Pantone’s 2017’s color of the year (Greenery) was supposed to inspire fresh new beginnings and didn’t exactly work the way it was expected to. This year, the company is throwing caution to the wind and going with a glam rock purple dubbed “Ultra Violet.”
Pantone vice president Laurie Pressman told the Associated Press that Ultra Violet is, “an optimistic color, an empowering color,” but also “speaks to thoughtfulness, a mystical quality, a spiritual quality.” While Leatrice Eiseman, executive director of the Pantone Color Institute told the New York Times that it “communicates originality, ingenuity and visionary thinking.”
The pick doesn’t come as a complete shock… earlier this year, Pantone released Love Symbol #2, a custom color honoring the late music legend, Prince. It’s a deep hue that’s a poignant nod to his signature Yamaha piano and film, Purple Rain. Pantone even gives a nod to Prince in their announcement of Ultra Violet. “Enigmatic purples have also long been symbolic of counterculture, unconventionality, and artistic brilliance,” Pantone says. “Musical icons Prince, David Bowie, and Jimi Hendrix brought shades of Ultra Violet to the forefront of western pop culture as personal expressions of individuality.”

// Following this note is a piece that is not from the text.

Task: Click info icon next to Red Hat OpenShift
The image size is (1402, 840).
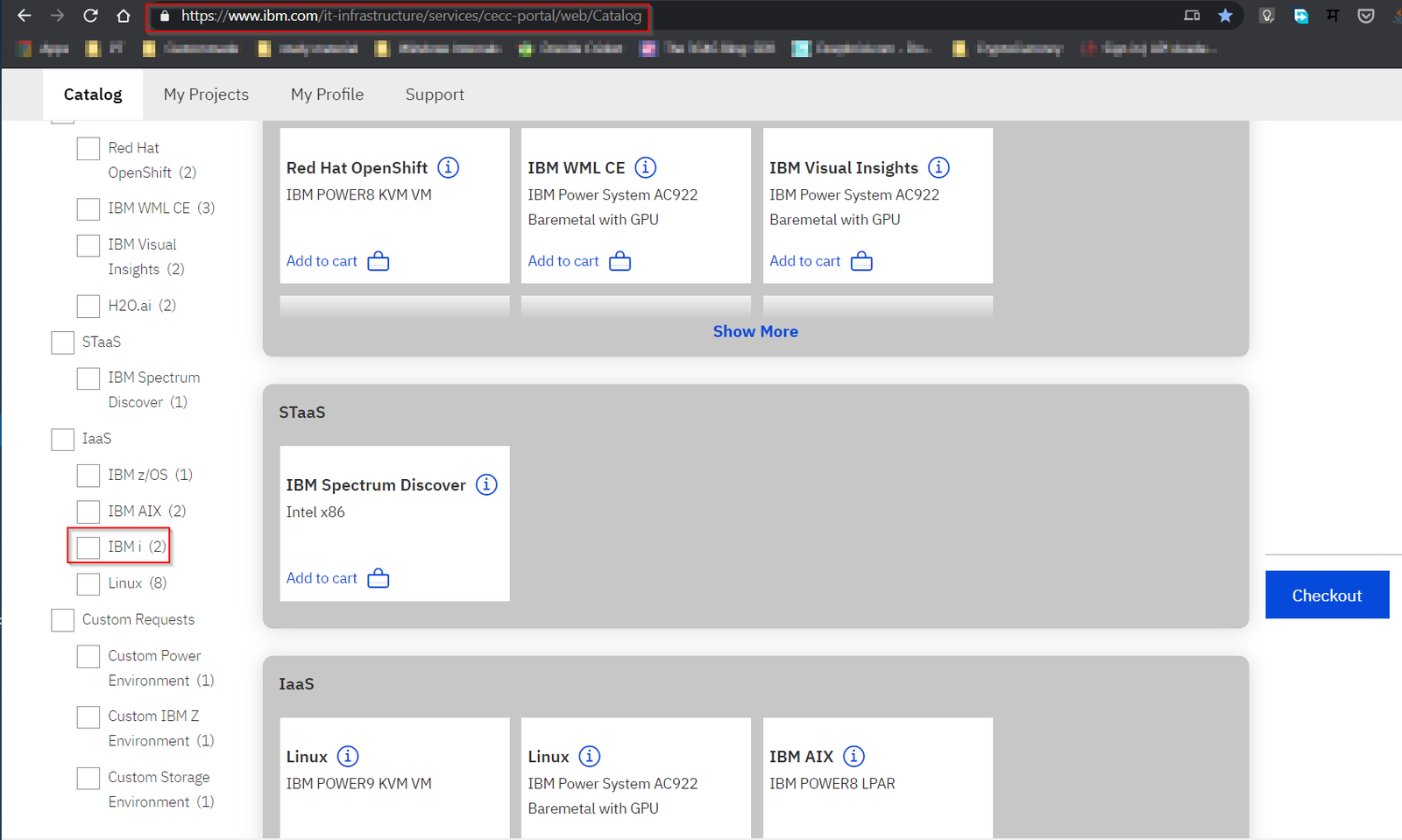Action: pos(448,167)
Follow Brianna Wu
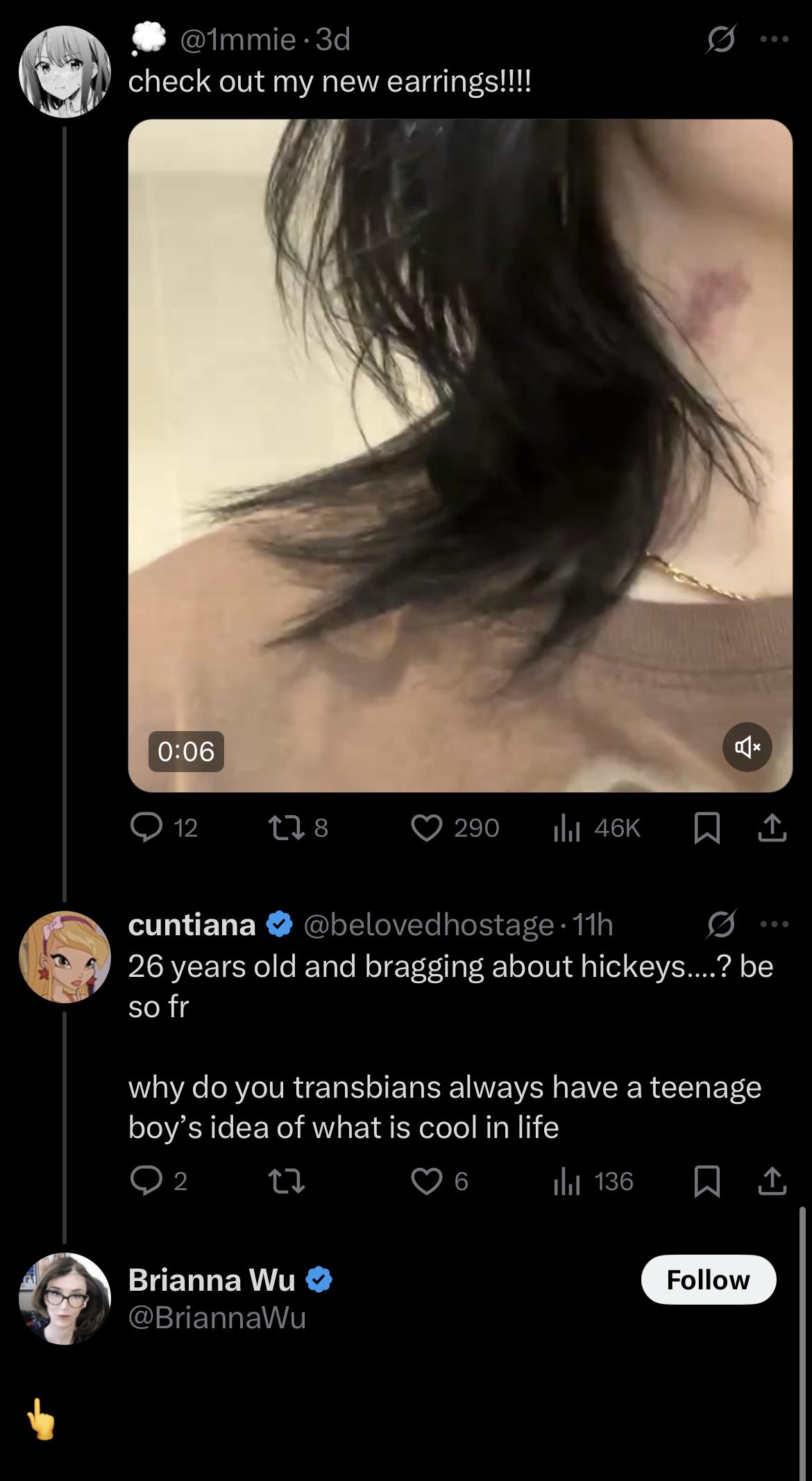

Historically, there has been a mystical or spiritual quality attached to Ultra Violet. The color is often associated with mindfulness practices, which offer a higher ground to those seeking refuge from today’s world. The use of purple-toned lighting in meditation spaces and other gathering places energizes the communities that gather there and inspire connection.
In interiors, Ultra Violet can be tricky – it’s a bit robust for big swaths across a room. However, since gray is the current go-to neutral, Ultra Violet can be a pretty accent on a gray wool sofa. We suggests using the Pantone pick in pillows, artwork or a patterned area rug.
Yes, Ultra Violet is a bit reminiscent of a highlighter. But if it worked for Prince and Bowie, it could work for the rest of us.